** Opening RECORDS PROVIDED block **
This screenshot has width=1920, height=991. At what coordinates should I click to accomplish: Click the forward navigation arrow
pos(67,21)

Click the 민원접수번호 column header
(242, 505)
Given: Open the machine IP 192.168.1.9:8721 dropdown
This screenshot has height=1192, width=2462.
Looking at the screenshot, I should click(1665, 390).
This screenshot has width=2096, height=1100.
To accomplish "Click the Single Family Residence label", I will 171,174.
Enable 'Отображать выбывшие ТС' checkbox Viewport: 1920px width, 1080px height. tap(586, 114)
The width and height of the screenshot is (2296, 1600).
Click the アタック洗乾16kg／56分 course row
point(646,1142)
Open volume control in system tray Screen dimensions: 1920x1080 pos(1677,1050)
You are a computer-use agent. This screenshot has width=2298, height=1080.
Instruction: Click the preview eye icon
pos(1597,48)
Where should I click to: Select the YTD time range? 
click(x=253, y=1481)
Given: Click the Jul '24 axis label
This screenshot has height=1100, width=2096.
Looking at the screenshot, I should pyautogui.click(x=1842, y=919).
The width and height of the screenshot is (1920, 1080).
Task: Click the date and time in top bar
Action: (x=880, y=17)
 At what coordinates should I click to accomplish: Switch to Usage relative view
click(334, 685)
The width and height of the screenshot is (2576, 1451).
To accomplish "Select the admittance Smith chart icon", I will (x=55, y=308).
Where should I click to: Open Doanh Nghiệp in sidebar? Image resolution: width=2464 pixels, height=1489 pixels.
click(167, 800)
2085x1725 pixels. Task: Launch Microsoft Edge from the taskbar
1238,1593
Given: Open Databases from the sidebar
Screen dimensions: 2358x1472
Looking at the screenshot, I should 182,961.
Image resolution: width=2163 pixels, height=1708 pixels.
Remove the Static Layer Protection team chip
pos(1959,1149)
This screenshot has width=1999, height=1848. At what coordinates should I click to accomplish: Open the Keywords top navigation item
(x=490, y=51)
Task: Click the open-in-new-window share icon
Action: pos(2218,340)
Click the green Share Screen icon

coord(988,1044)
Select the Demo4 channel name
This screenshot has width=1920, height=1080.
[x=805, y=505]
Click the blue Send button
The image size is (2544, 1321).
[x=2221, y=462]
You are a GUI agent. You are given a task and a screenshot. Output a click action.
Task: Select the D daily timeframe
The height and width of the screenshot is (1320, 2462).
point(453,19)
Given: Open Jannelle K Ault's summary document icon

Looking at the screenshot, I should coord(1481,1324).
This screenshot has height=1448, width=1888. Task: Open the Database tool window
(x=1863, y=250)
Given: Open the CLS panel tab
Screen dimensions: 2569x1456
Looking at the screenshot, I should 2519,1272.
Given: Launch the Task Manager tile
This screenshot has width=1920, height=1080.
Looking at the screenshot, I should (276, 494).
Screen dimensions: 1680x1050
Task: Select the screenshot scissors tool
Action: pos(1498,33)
** Closing RECORDS PROVIDED block **
## PROBLEM TO SOLVE
Through the line that contains "Enable 'Отображать выбывшие", copy the material above exactly, beginning at its first line and including nothing more.

## REPLY
This screenshot has width=1920, height=991. At what coordinates should I click to accomplish: Click the forward navigation arrow
pos(67,21)

Click the 민원접수번호 column header
(242, 505)
Given: Open the machine IP 192.168.1.9:8721 dropdown
This screenshot has height=1192, width=2462.
Looking at the screenshot, I should click(1665, 390).
This screenshot has width=2096, height=1100.
To accomplish "Click the Single Family Residence label", I will 171,174.
Enable 'Отображать выбывшие ТС' checkbox Viewport: 1920px width, 1080px height. tap(586, 114)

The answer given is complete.